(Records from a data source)
========================================

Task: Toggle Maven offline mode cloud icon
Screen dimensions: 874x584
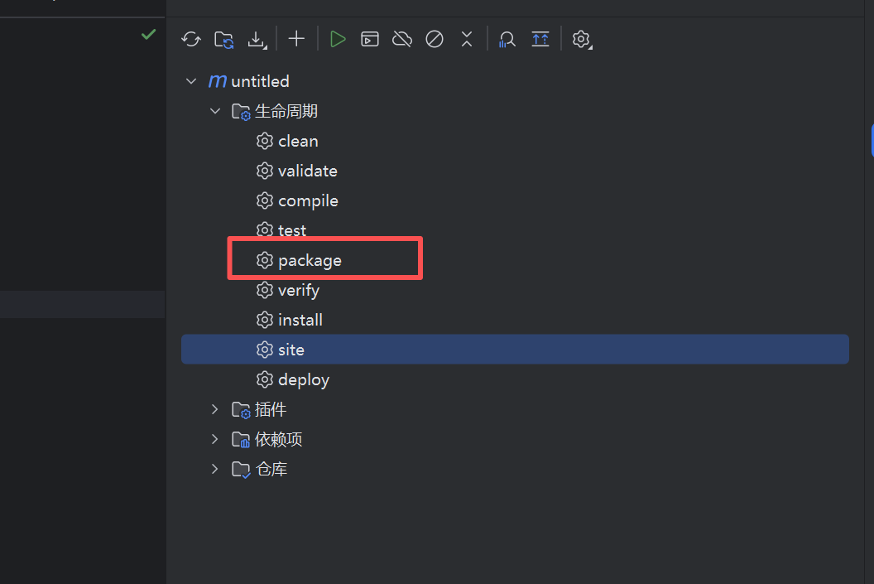Action: click(402, 39)
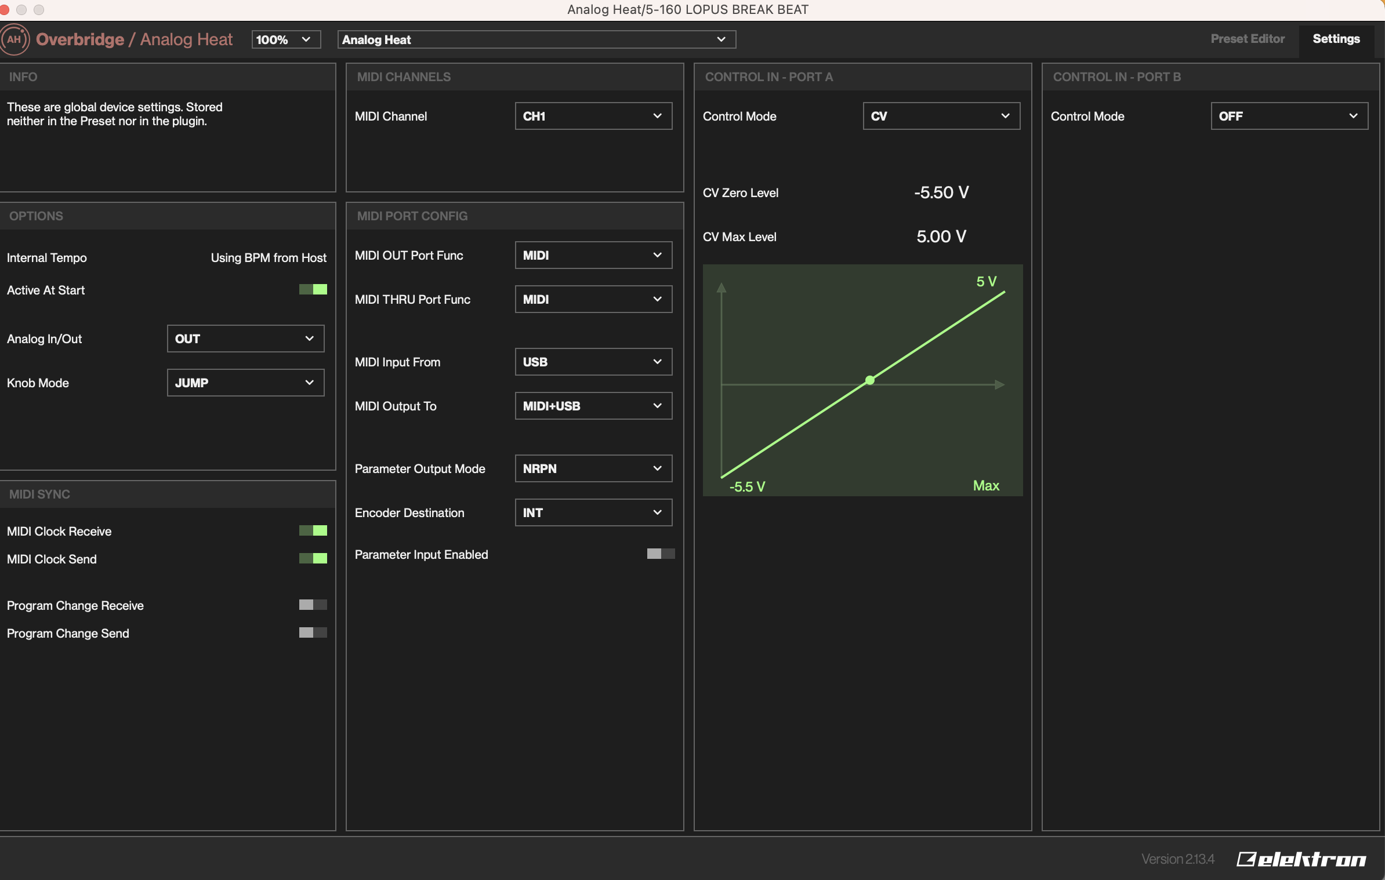This screenshot has height=880, width=1385.
Task: Click the red close window button
Action: (5, 9)
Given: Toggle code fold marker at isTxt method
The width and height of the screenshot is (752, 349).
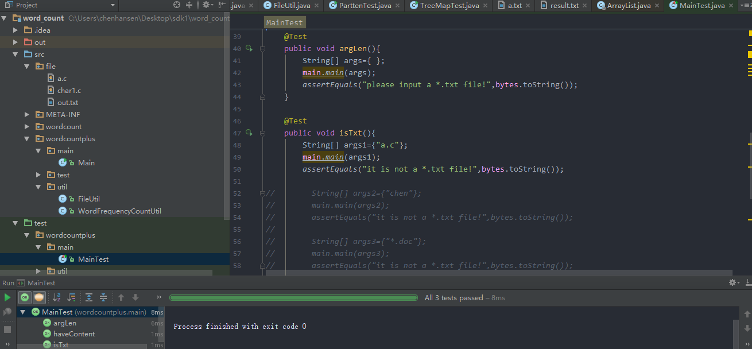Looking at the screenshot, I should pos(262,133).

========================================

■ Instructions to follow:
How many lines of the material contain the string "Task", counting case? Give only the number.

■ Output for this exercise:
2